Apartments$StdResid <- round(rstandard(fit2),3)
hist(Apartments$StdResid,
col = "coral",
border = "brown",
xlab = "Standardised residuals",
ylab = "Frequency",
main = "Histogram of standardised residuals")
Removing those IDs reduced the influence of a handful of extreme
points, yielding residuals more consistent with model assumptions
(normality and constant variance). Parameter estimates and standard
errors should be less distorted.
shapiro.test(Apartments$StdResid)
##
## Shapiro-Wilk normality test
##
## data: Apartments$StdResid
## W = 0.94154, p-value = 0.001166
Even after dropping those IDs, residuals aren’t normal enough
for a clean Shapiro pass. I would have to do the procedure of finding
and eliminating the ouliers again.
fit2 <- lm(Price ~ Age + Distance,
data = Apartments)
summary(fit2)
##
## Call:
## lm(formula = Price ~ Age + Distance, data = Apartments)
##
## Residuals:
## Min 1Q Median 3Q Max
## -411.50 -203.69 -45.24 191.11 492.56
##
## Coefficients:
## Estimate Std. Error t value Pr(>|t|)
## (Intercept) 2502.467 75.024 33.356 < 2e-16 ***
## Age -8.674 3.221 -2.693 0.00869 **
## Distance -24.063 2.692 -8.939 1.57e-13 ***
## ---
## Signif. codes: 0 '***' 0.001 '**' 0.01 '*' 0.05 '.' 0.1 ' ' 1
##
## Residual standard error: 256.8 on 77 degrees of freedom
## Multiple R-squared: 0.5361, Adjusted R-squared: 0.524
## F-statistic: 44.49 on 2 and 77 DF, p-value: 1.437e-13
Each additional year is on average associated with 8,67 lower
apartment price - a weak negative linear association. The correlation is
significant. About 5.3% of the variation in price is explained by age
alone; the other ~94.7% is due to other factors.
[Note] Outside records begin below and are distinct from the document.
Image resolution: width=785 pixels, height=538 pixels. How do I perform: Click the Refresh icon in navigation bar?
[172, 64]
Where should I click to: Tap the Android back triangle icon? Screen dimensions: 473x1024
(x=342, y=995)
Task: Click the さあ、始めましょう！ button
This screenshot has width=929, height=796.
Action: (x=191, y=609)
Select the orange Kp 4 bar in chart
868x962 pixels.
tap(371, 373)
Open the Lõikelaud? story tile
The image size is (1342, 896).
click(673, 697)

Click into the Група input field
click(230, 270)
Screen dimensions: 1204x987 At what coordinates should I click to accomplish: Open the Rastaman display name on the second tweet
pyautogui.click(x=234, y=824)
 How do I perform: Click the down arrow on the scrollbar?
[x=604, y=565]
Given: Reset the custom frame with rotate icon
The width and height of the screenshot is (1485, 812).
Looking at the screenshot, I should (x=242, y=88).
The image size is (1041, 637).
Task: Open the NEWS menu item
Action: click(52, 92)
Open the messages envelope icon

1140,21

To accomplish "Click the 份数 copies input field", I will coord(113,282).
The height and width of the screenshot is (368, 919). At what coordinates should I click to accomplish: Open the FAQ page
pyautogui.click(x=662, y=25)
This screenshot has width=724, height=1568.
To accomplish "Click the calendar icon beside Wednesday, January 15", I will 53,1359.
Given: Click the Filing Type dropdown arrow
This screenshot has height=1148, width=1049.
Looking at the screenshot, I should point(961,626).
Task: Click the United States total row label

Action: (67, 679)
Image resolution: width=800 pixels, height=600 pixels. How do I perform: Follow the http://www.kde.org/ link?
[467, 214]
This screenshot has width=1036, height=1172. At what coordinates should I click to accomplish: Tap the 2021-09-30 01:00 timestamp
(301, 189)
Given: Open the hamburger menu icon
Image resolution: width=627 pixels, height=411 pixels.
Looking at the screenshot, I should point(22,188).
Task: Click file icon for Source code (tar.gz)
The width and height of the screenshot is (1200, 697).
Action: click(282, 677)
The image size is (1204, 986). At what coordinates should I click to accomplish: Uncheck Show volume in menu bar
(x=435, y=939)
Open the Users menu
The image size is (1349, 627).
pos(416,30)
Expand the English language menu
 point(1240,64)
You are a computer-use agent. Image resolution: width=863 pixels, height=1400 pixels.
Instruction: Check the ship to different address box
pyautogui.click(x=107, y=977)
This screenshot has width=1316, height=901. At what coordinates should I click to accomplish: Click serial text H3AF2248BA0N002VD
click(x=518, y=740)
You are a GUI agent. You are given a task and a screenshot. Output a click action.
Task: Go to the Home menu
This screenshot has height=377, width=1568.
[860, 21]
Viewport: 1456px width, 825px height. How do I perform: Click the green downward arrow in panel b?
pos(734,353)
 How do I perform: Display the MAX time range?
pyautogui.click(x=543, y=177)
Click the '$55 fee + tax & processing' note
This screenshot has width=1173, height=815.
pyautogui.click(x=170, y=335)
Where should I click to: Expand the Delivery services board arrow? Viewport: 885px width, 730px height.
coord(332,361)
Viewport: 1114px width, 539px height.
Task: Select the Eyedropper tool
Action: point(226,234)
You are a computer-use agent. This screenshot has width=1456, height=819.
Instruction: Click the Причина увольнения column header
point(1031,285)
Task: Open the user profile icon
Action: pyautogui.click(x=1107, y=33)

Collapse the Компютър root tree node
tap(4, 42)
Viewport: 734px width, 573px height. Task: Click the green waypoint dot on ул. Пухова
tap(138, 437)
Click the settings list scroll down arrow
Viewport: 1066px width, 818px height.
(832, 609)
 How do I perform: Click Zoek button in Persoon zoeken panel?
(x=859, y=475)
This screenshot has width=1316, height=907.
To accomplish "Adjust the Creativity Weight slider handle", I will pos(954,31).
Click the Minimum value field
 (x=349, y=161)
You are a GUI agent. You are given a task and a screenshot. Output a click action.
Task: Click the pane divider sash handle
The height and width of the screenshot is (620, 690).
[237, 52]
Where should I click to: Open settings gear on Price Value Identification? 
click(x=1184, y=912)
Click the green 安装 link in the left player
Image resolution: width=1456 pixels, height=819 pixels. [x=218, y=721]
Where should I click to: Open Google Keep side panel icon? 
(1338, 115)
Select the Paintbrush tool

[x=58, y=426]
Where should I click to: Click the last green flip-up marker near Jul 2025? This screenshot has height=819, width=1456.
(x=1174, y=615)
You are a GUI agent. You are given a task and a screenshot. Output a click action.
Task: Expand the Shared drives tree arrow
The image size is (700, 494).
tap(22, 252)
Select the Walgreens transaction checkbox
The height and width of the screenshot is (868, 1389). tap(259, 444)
sqrt(summary(fit2)$r.squared)
## [1] 0.732187
This is R, the multiple correlation between the observed
response and the model’s fitted values. My result 0.732 means the
model’s predictions correlate about 0.73 with actual prices. Squaring it
gives back R² ≈ 0.536, i.e., the model explains ~53.6% of the
variance.
fit3 <- lm(Price ~ Age + Distance + Parking + Balcony,
data = Apartments)
print(fit3)
##
## Call:
## lm(formula = Price ~ Age + Distance + Parking + Balcony, data = Apartments)
##
## Coefficients:
## (Intercept) Age Distance Parking Balcony
## 2393.316 -7.970 -21.961 128.700 6.032
Age (−7.97): each 1-unit increase in Age is associated with ~8
units lower Price, other variables fixed.. Distance (−21.96): each
1-unit increase in Distance lowers Price by ~22 units, other variables
fixed. Parking (+128.7): apartments with parking are about 129 units
more expensive than those without, other variables fixed. Balcony
(+6.03): a balcony adds ~6 units on average, other variables fixed.
anova(fit2, fit3)
## Analysis of Variance Table
##
## Model 1: Price ~ Age + Distance
## Model 2: Price ~ Age + Distance + Parking + Balcony
## Res.Df RSS Df Sum of Sq F Pr(>F)
## 1 77 5077362
## 2 75 4791128 2 286234 2.2403 0.1135
Since p = 0.12 > 0.05, I do not have evidence that adding
Parking and Balcony improves fit beyond Age and Distance.
summary(fit3)
##
## Call:
## lm(formula = Price ~ Age + Distance + Parking + Balcony, data = Apartments)
##
## Residuals:
## Min 1Q Median 3Q Max
## -390.93 -198.19 -53.64 186.73 518.34
##
## Coefficients:
## Estimate Std. Error t value Pr(>|t|)
## (Intercept) 2393.316 93.930 25.480 < 2e-16 ***
## Age -7.970 3.191 -2.498 0.0147 *
## Distance -21.961 2.830 -7.762 3.39e-11 ***
## Parking 128.700 60.801 2.117 0.0376 *
## Balcony 6.032 57.307 0.105 0.9165
## ---
## Signif. codes: 0 '***' 0.001 '**' 0.01 '*' 0.05 '.' 0.1 ' ' 1
##
## Residual standard error: 252.7 on 75 degrees of freedom
## Multiple R-squared: 0.5623, Adjusted R-squared: 0.5389
## F-statistic: 24.08 on 4 and 75 DF, p-value: 7.764e-13
Apartments with parking are estimated to cost about 129 units
more than those without parking, other variables fixed (statistically
significant at 5%). Having a balcony is associated with ~6 units higher
price, other variables fixed, but this effect is not statistically
important.
Fitted_ID2 <- fitted(fit3)[Apartments$ID == 2]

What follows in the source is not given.